Capo d’Uomo – Argento Argentario
La gita
abo
17/02/2019

La discesa a base parete è segnata tutta da ometti che vanno seguiti con attenzione, la partenza delle via non è indicata ma abbastanza intuibile (terrazzino terroso). Al primo fix manca la piastrina, se qualcuno passa di lì e ne ha una in più… Noi abbiamo seguito i primi 2 tiri della via del diedro in realtà, ma ce ne siamo resi conto solo una volta a casa, comunque difficoltà analoghe (L1 5c, L2 5a), spittatura abbondante e roccia solo in alcuni punti da tirare con attenzione (qualche sassolino ballerino c’è).
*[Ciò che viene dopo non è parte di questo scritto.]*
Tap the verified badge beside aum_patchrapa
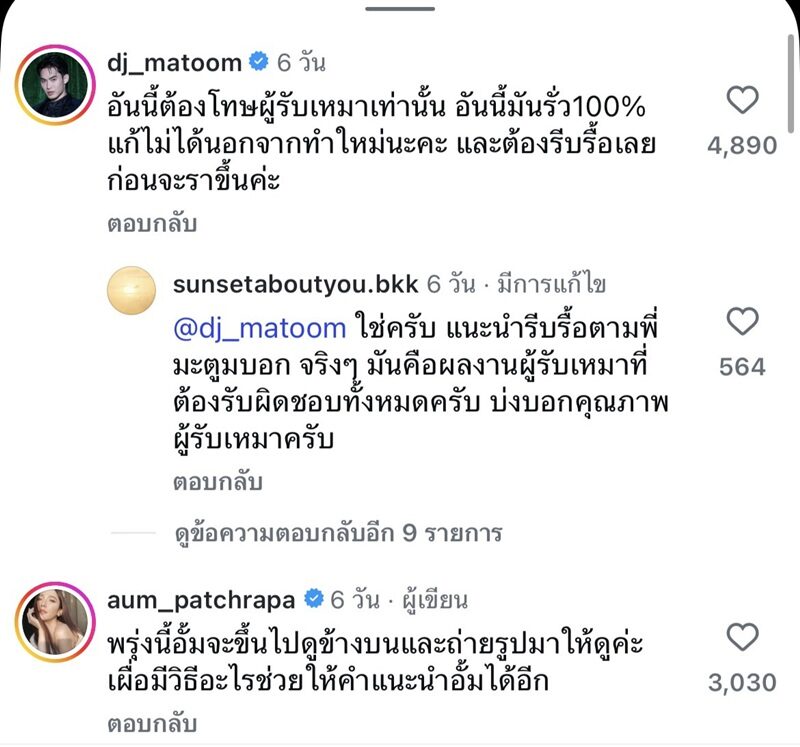Image resolution: width=800 pixels, height=747 pixels. pos(314,599)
Soste da collegare. L3 è un signor tiro, 40m di continuità su prese generose a verticalità garantita, il fix che protegge il passo chiave (con tanto di maillon testimone di una qualche ritirata) non si vede fino all’ultimo perché sopra ad un bombè. 15 rinvii necessari, magari 2-3 lunghi per ridurre gli attriti nella parte finale del tiro (anche per L1 tornano utili).
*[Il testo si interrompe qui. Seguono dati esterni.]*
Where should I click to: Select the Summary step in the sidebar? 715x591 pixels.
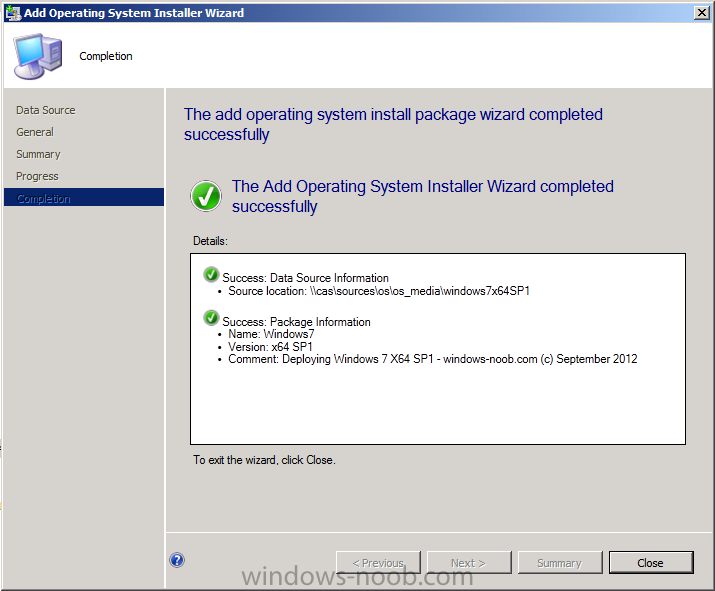pyautogui.click(x=38, y=154)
Panorama splendido dalla cima in una giornata che di febbraio aveva ben poco. Volevamo fare ancora 2 tiri nella vicina falesia ma era presa d’assalto da un’orda di romani (1 solo tiro lasciato libero..). Ritorno quindi dal sentiero lungo che ripercorre tutta la dorsale fino alle macchine.

Mai scalato in maglietta a febbraio, ma d’altronde dalle Cozie all’Argentario il salto non è breve. Con Samuele e Nicola e Stefano sulla vicina Maria Mare.